Pendant des décennies, la thérapie génique était réduite à de fascinantes théories : les obstacles pratiques semblaient insurmontables. En 1995, l’espérance de vie réduite de certains enfants immunodéficients a rendu acceptable le risque d’essayer ces thérapies. Depuis une dizaine d’années, on apprécie enfin quelques retombées cliniques, certes négligeables en nombre d’individus bénéficiaires, mais avec un gain réel de quantité/qualité de vie pour ces rares élus. Des expériences récentes dans la maladie de Huntington, l’hémophilie B, la drépanocytose ou la mucoviscidose suscitent de nouveaux espoirs.

Sans jamais crier victoire, ces recherches doivent être une priorité médicale, car l’un des fondements de la médecine est de réparer les injustices de la nature. Faciliter l’accès à de tels traitements est aussi un impératif politique, puisque l’essence de la politique est de diminuer les inégalités sociales. Le point de jonction entre la médecine et la politique porte un nom : c’est la solidarité nationale. Celle-ci doit profiter d’abord aux grands perdants de la loterie génétique.

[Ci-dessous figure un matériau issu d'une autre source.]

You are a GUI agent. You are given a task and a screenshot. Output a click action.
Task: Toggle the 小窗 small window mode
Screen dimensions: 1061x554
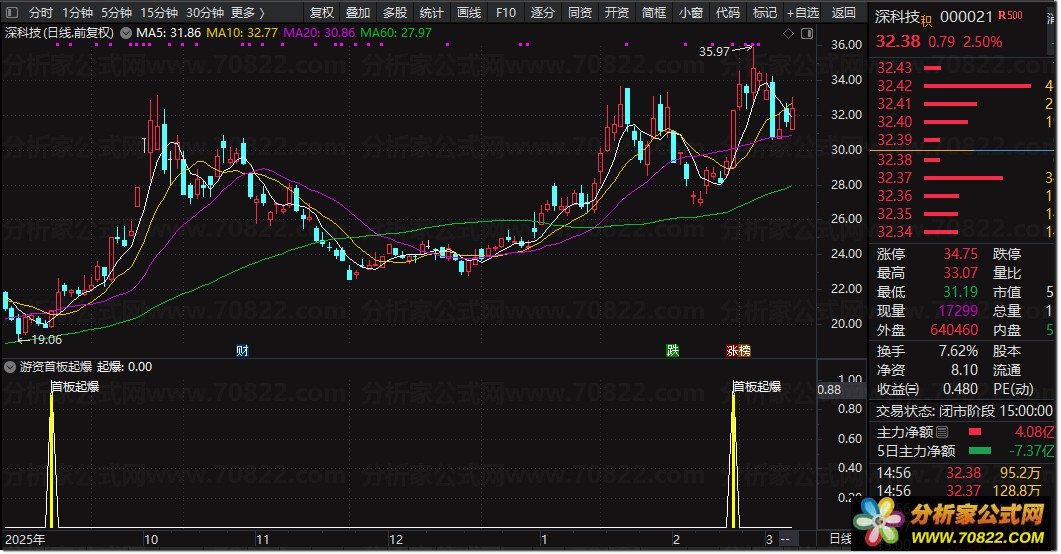(x=690, y=13)
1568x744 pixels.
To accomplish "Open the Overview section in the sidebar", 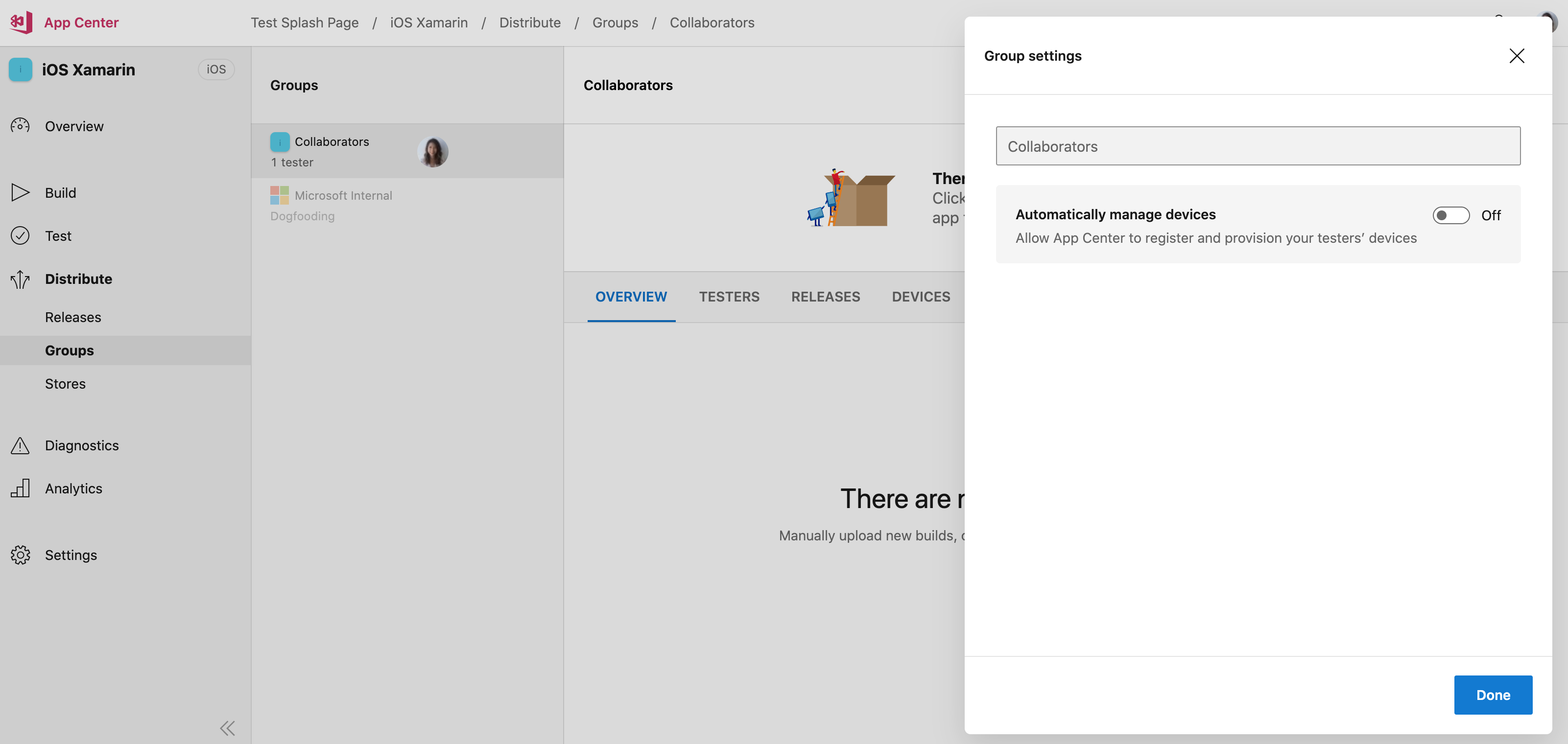I will pyautogui.click(x=73, y=126).
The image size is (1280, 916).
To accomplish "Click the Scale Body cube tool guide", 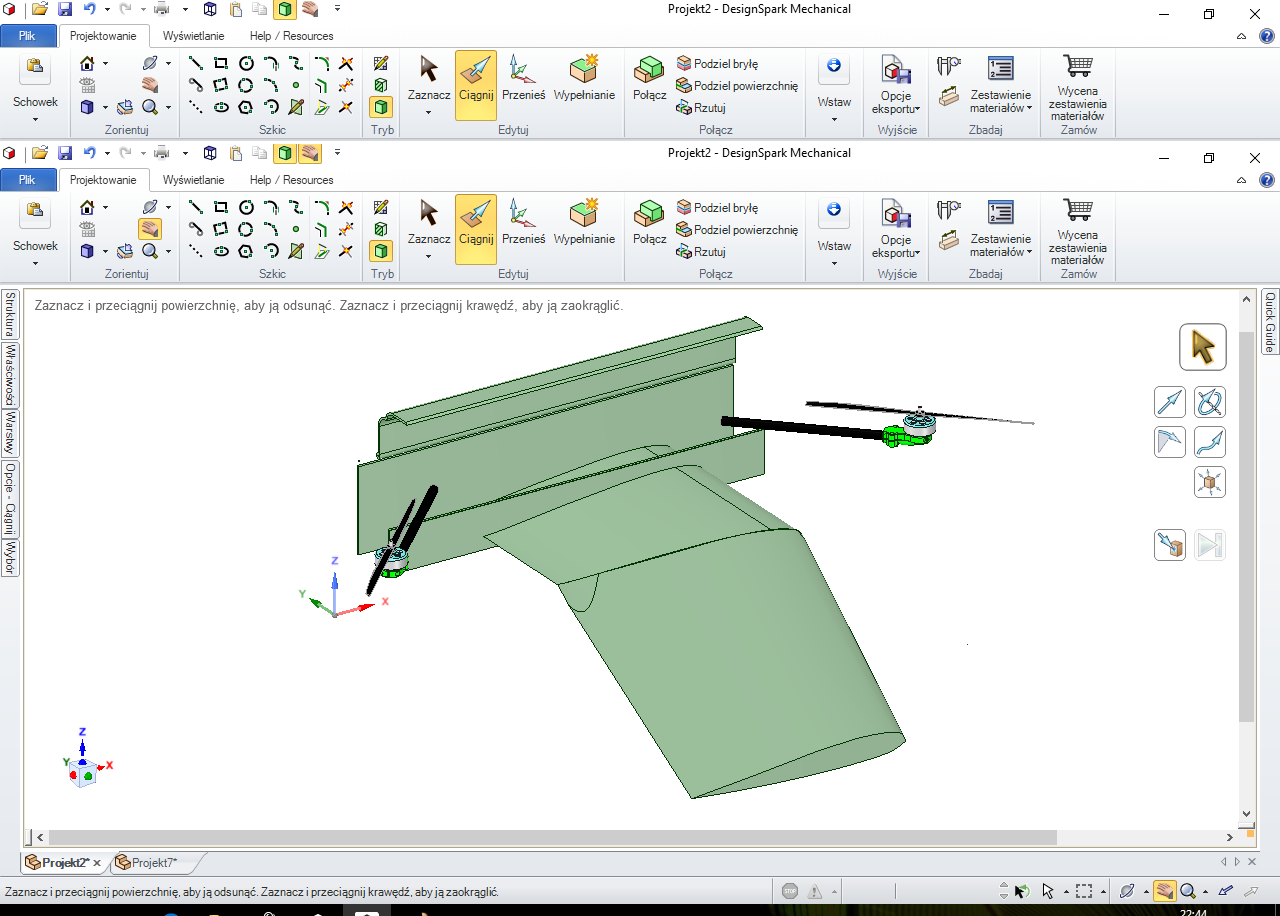I will coord(1210,482).
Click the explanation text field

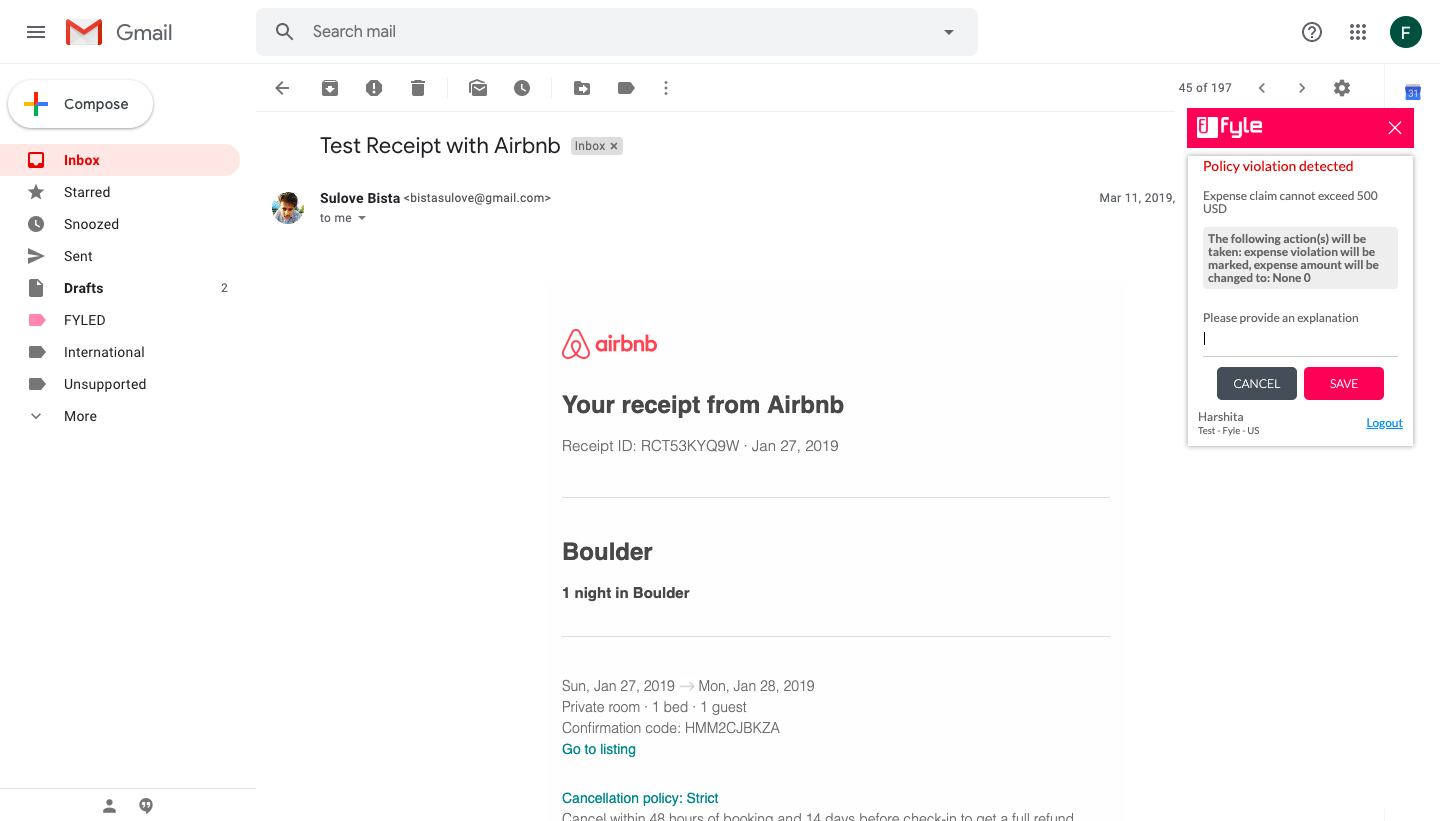[x=1300, y=339]
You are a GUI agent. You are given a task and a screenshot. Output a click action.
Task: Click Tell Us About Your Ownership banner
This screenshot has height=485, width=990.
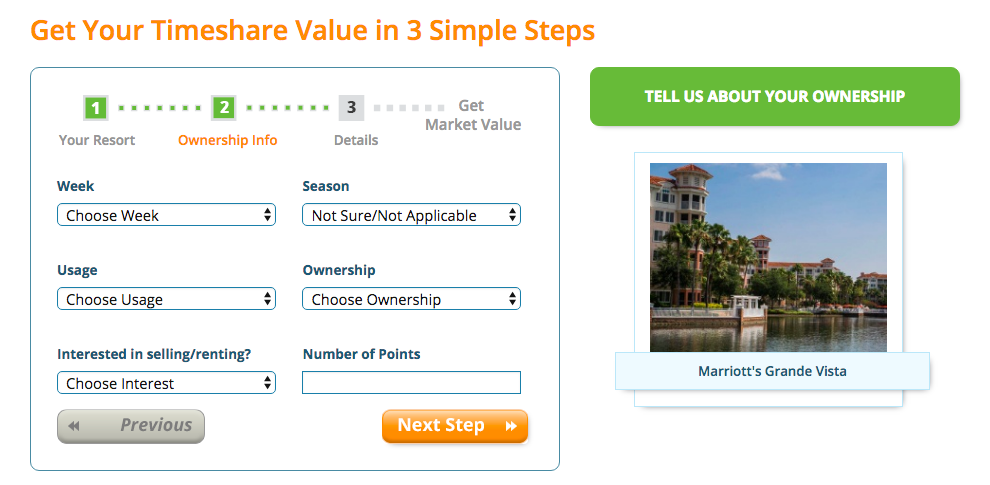[x=775, y=97]
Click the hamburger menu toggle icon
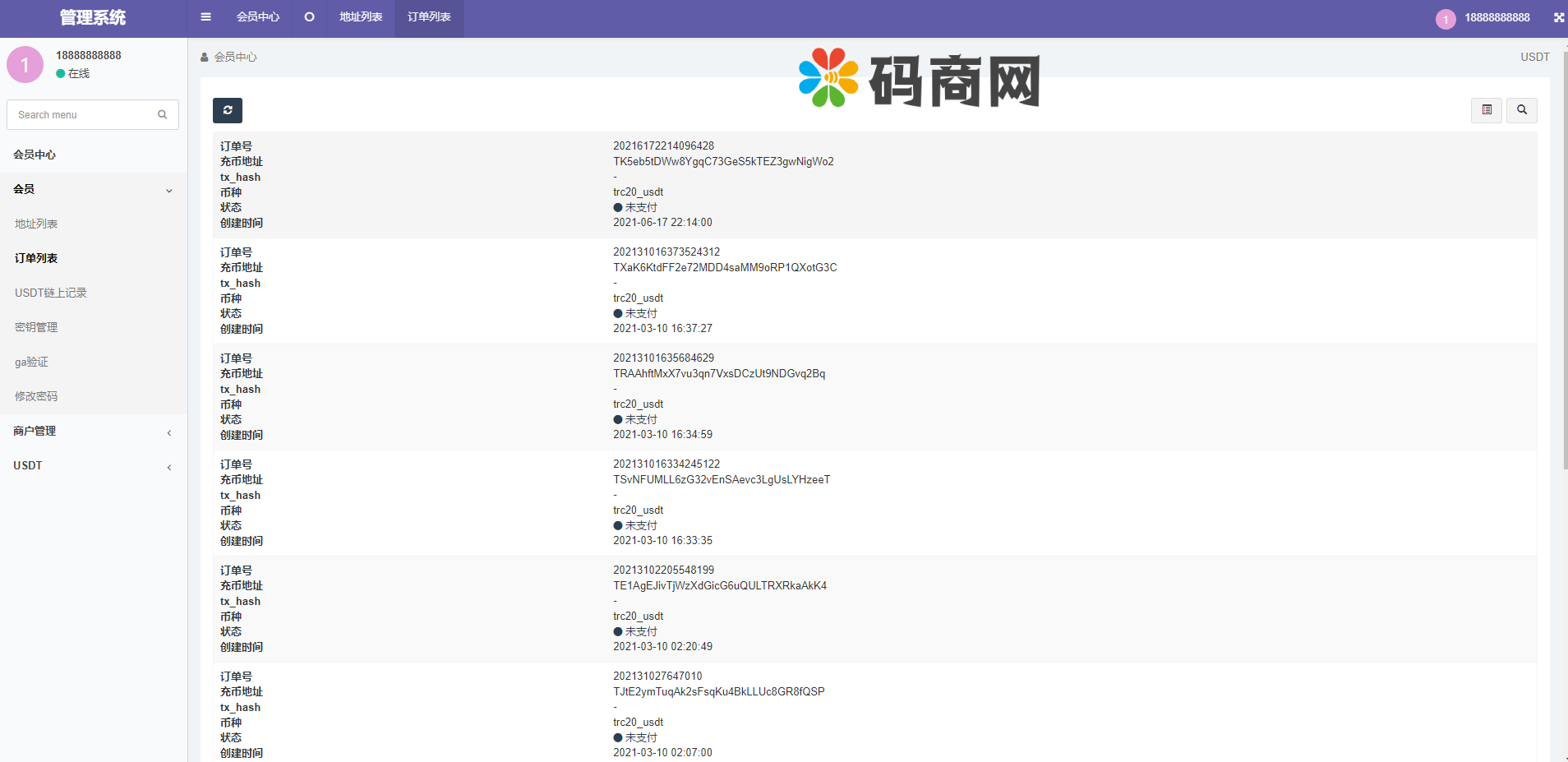1568x762 pixels. (x=205, y=17)
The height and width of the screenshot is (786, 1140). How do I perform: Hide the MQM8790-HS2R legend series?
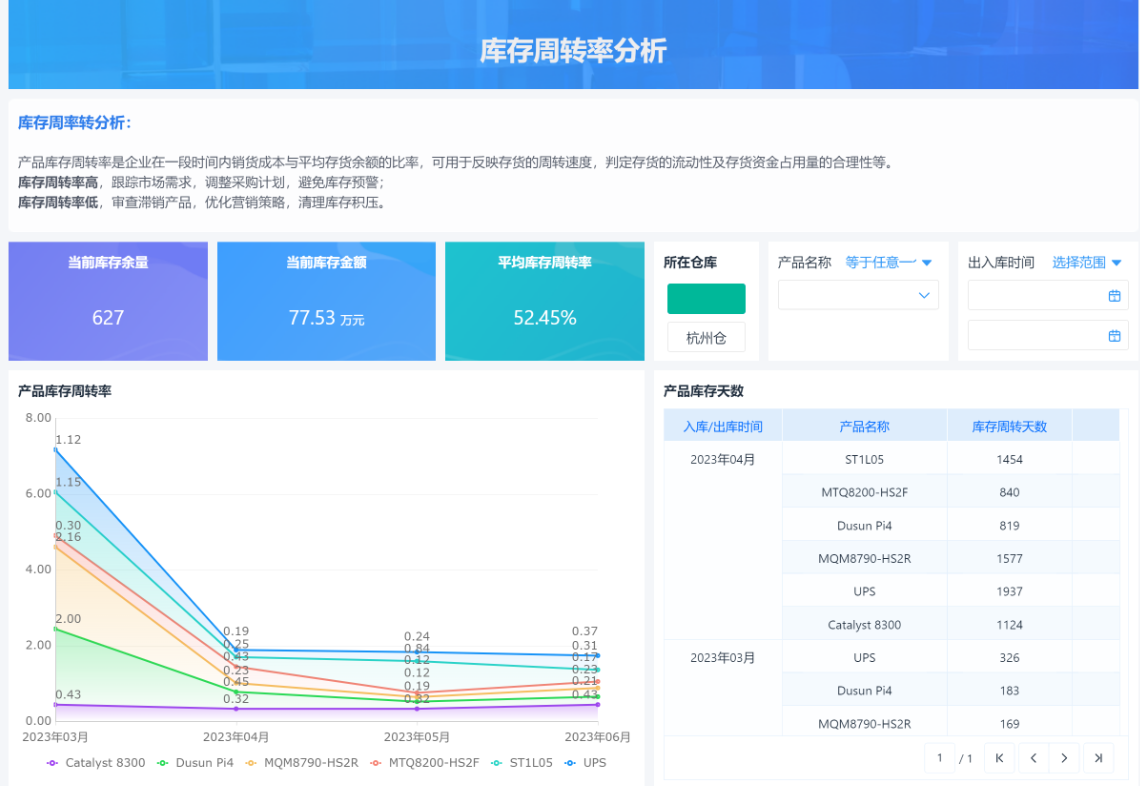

Hélas, selon un rituel désormais courant, la recherche se détourne des maladies monogéniques pour lesquelles ces thérapies géniques ont été théorisées, pour s’intéresser à des maladies de la sénescence aux gènes inconnus  (DMLA, Alzheimer, voire maladies cardio-vasculaires ou arthrose) ! N’en doutons pas, ces dernières pistes vont être privilégiées par les industriels en raison de l’importance numérique de la cible.

Ainsi la question cruciale de leur coût va vite devenir rédhibitoire. En effet, si la protection sociale remboursait ces thérapies dans les maladies dégénératives et tumorales de la sénescence, cette démagogie conduirait irréversiblement à la faillite du système public, donc à la privatisation de la protection sociale.

Un choix politique  clair et courageux est devenu urgent pour préserver notre belle solidarité nationale et la réserver à ceux qui en ont le plus besoin. Il faut dès maintenant refuser le remboursement de ces thérapies géniques déviantes et le réserver aux maladies monogéniques de l’enfance.

Les maladies de la sénescence peuvent présenter un intérêt de recherche fondamentale, mais son coût ne doit pas être supporté par la société. Ne doutons pas que les investisseurs et fondations privées seront nombreux à financer cette recherche ‘annexe’, car la promesse de l’immortalité  a toujours été un commerce très lucratif.

La sécurité sociale n’est définitivement plus compatible avec la démagogie ; elle n’a pas vocation à vendre l’illusion de l’immortalité. Continuer à rembourser des médicaments qui font gagner (ou perdre) quelques semaines de vie médiocre, reviendrait à condamner les enfants génétiquement pénalisés, à une deuxième pénalisation sociale.

A l’heure où les inégalités sociales se creusent, ne creusons pas les inégalités sanitaires et génétiques.